One of the challenges facing nonprofits and academic researchers who study philanthropy is the disconnect between research and practice–which means that nonprofits lose out on potentially helpful insights and scholars lack data and context to create applicable research. The SPI conference organizers have expressed interest in connecting fundraising practitioners to academic researchers; this year the conference featured a lunch panel of prospect development professionals, moderated by Amelia Aldred (University of Chicago).
Highlights from the conference:
Conference paper by Ragan Petrie (Texas A&M University): “Optimal Incentives to Give”
Dr. Petrie conducted a field experiment on matched gifts in partnership with a private foundation and 26 Chicago nonprofits. It is a common fundraising practice to solicit a foundation or individual to match gifts at specific thresholds during a fundraising drive.

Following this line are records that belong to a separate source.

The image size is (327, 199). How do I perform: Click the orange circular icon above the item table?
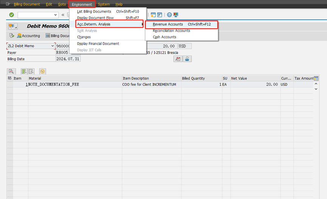point(42,71)
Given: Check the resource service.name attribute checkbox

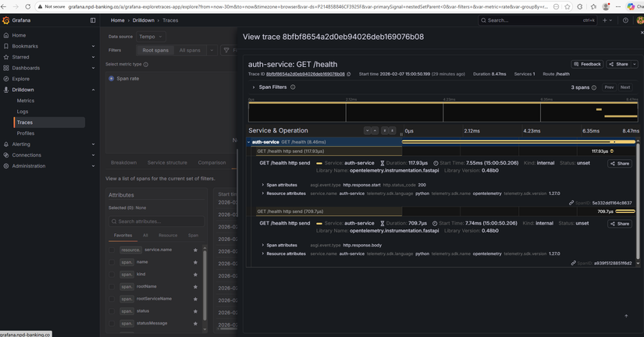Looking at the screenshot, I should pos(112,250).
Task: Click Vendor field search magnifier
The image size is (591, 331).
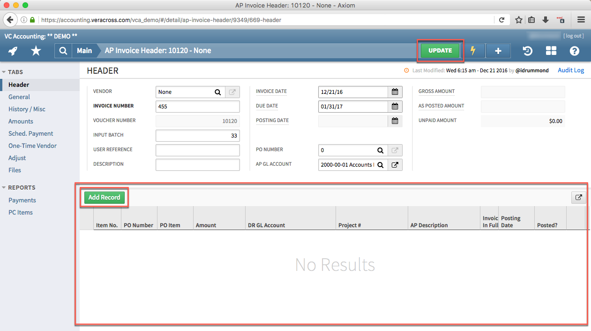Action: [217, 92]
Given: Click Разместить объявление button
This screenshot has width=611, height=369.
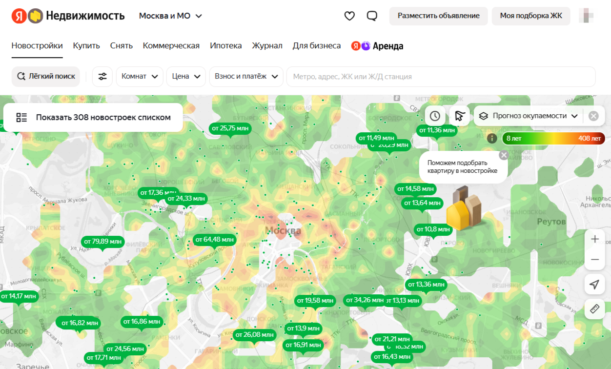Looking at the screenshot, I should 438,16.
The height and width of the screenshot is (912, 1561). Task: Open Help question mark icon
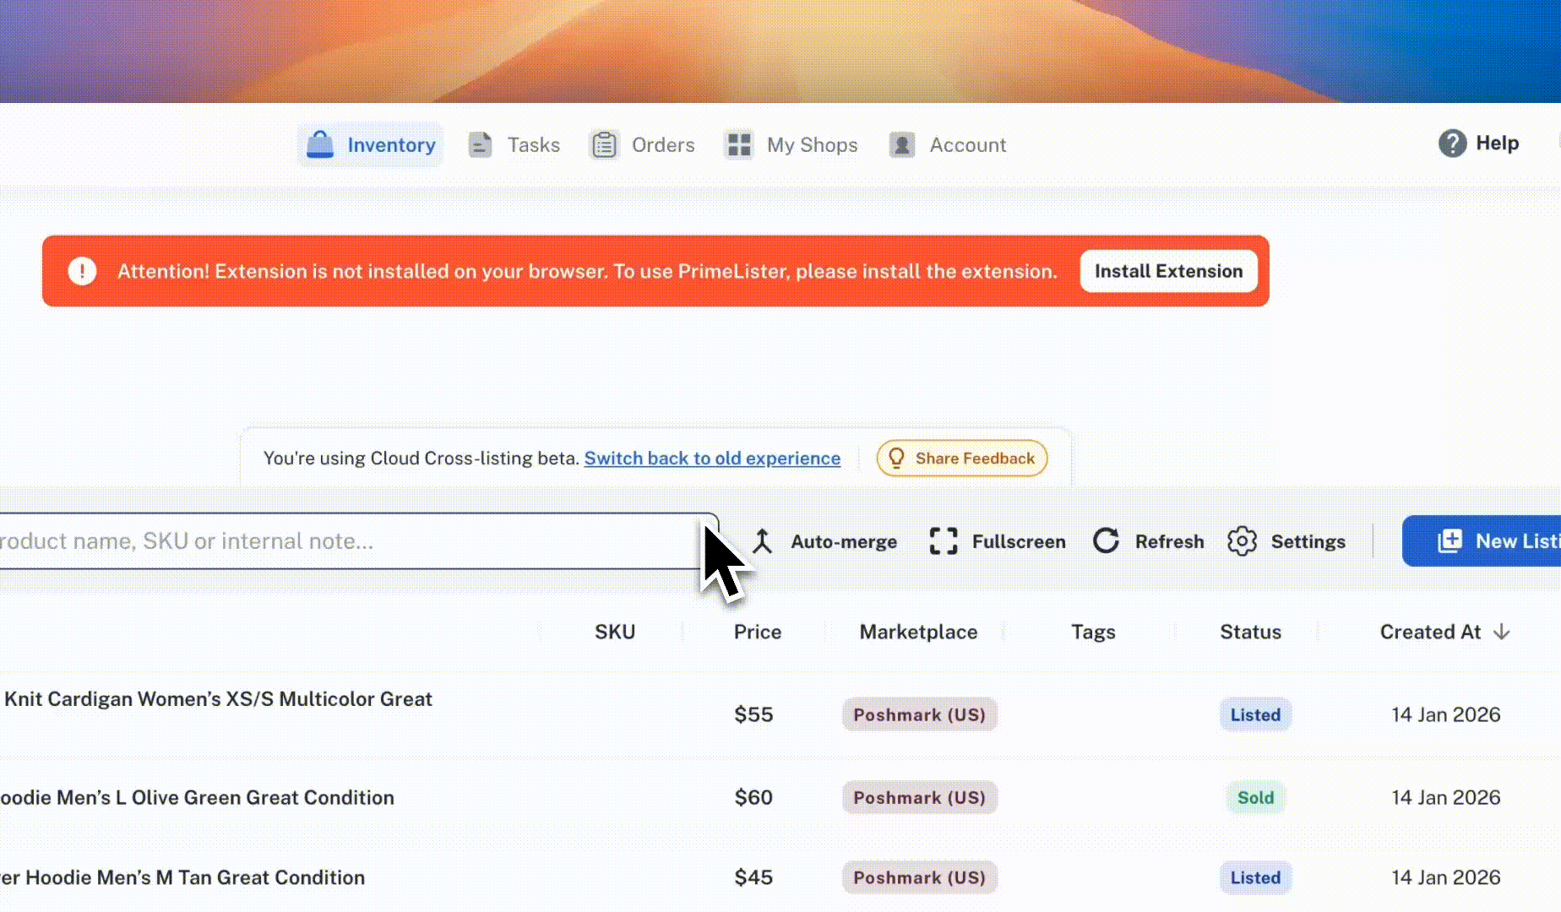point(1452,144)
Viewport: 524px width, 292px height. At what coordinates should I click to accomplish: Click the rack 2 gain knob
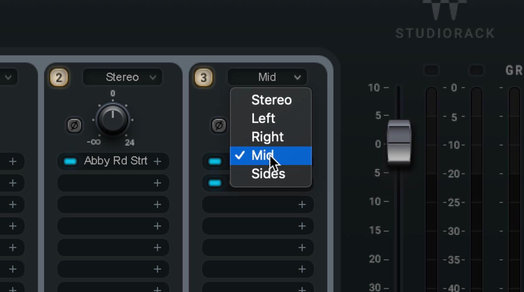click(113, 120)
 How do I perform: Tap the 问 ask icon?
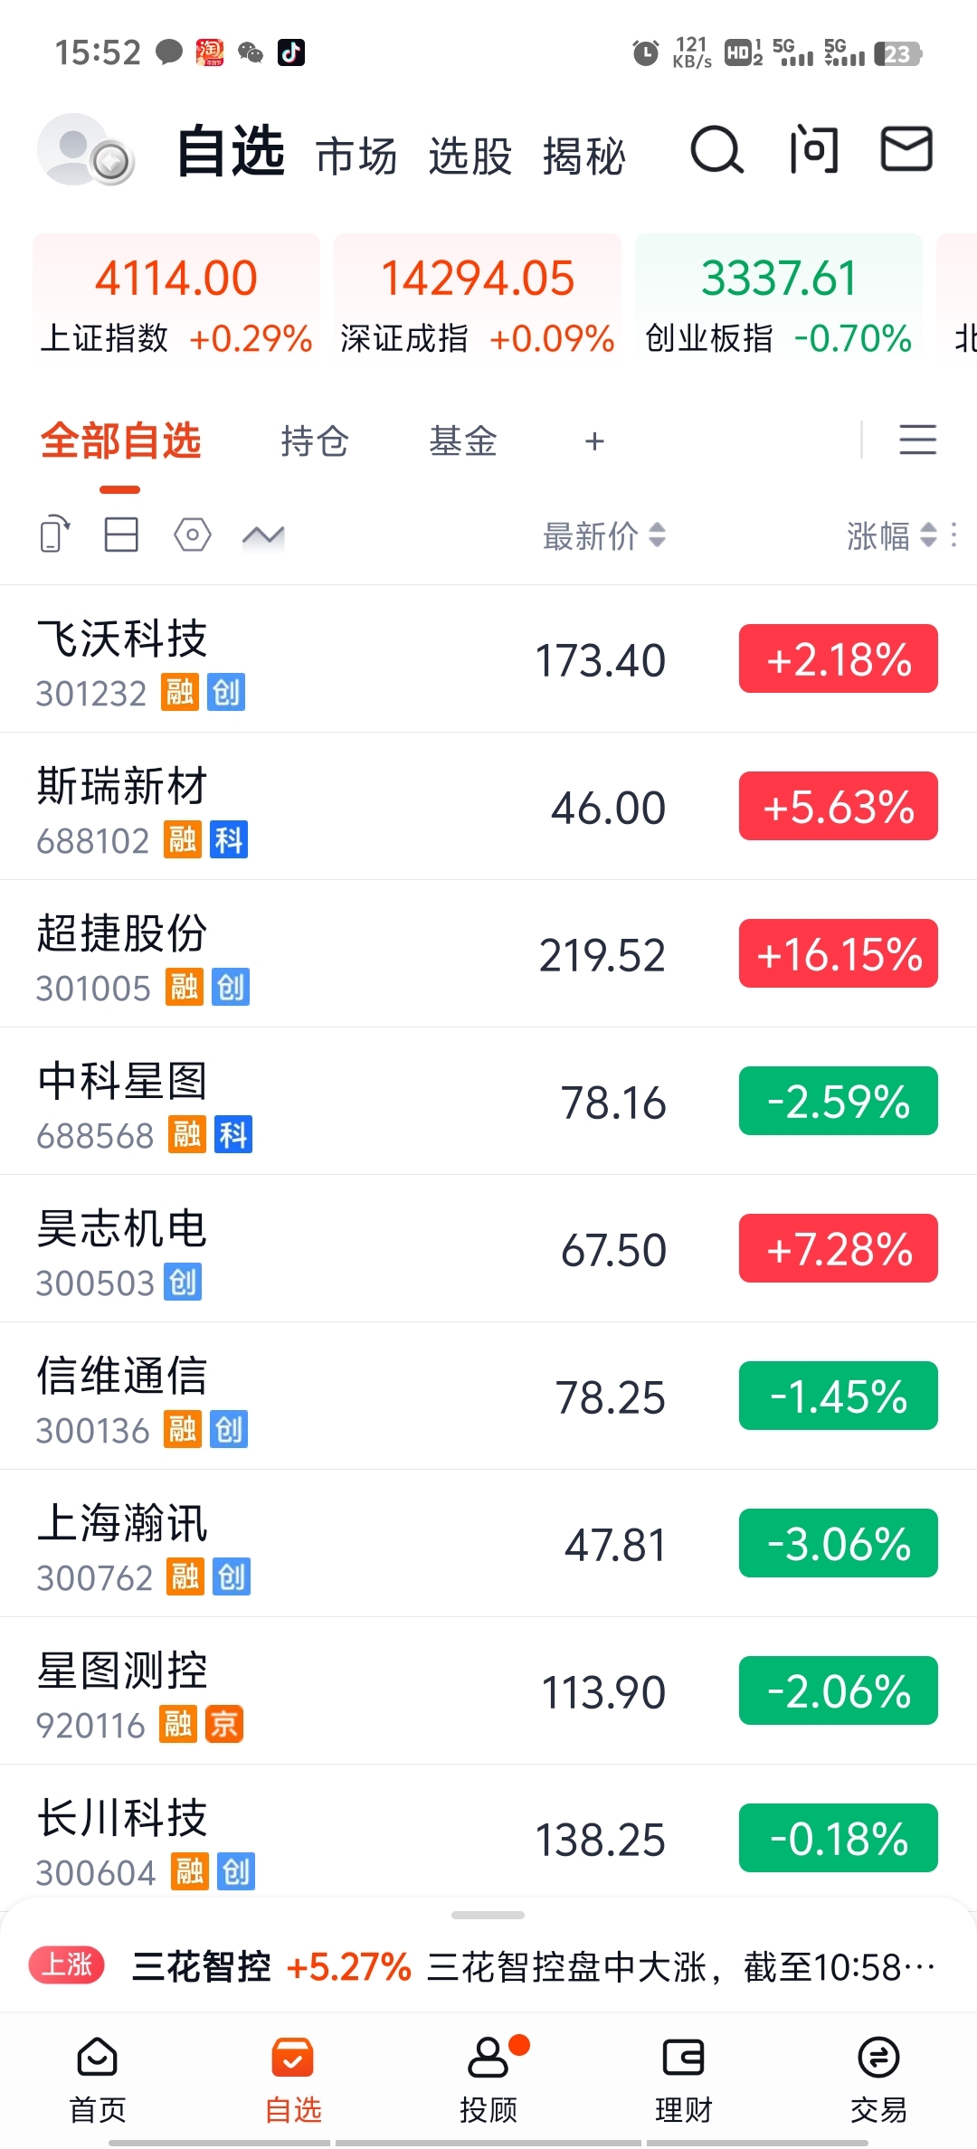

For instance, a foundation might give a gift of $25 for every donation between $25-$49 and a give a gift of $50 for every gift between $50-$99. The researchers and nonprofits were interested in comparing the amount of money used for matching gifts (i.e. how much did the foundation from the previous example spend when matching gifts) to the total amount raised.
The experiment analyzed the giving of over 120,000 unique supporters in response to a mass-mailing solicitation. Supporters received solicitations with randomly assigned three variable threshold amounts for matched gifts. For example, Supporter A received a letter that stated there will be a $25 match for gifts between $25-$99 a $100 match for gifts between $100-$149, and a $150 match for gifts between $150-$200 whereas Supporter B received a letter that stated that there will be $150 match for gifts between $150-$199, a $200 match for gifts between $200-$299 ,and a $300 match for gifts between $300-$399.*
Giving data from the experiment indicated that donors “bunch” at the matching giving thresholds and that nonprofits raise more money overall when they set the matching thresholds high. This is data is helpful to nonprofits considering how to structure their matched giving drives for maximum dollars raised.
Conference paper by Danielle Vance-McMullen (University of Memphis): “Does Giving Tuesday Lift or Shift Year-End Chaitable Giving? A Survey Experiment”
Dr. Vance-McMullen conducted a multi-wave survey to test the effects of time-limited multi-organizational giving days (such as Giving Tuesday) on later donations to nonprofits. Nonprofits
The research team set up an online survey to simulate Giving Tuesday, in which respondents could give to multiple nonprofits during a limited time span, then were presented with the opportunity to give again a later time.
The survey data indicated that simultaneous solicitation lifts overall giving and does not seem to shift giving away from later solicitations–however the only certain organizations received significant benefit from the “Giving Tuesday” solicitation. The majority of organizations which received the most benefit were large, well-known nonprofits. This data is helpful to nonprofits considering if and how to participate in Giving Tuesday style fundraising drives.
*these thresholds are used to illustrate the method of the experiment, they are not the thresholds used in the actual project.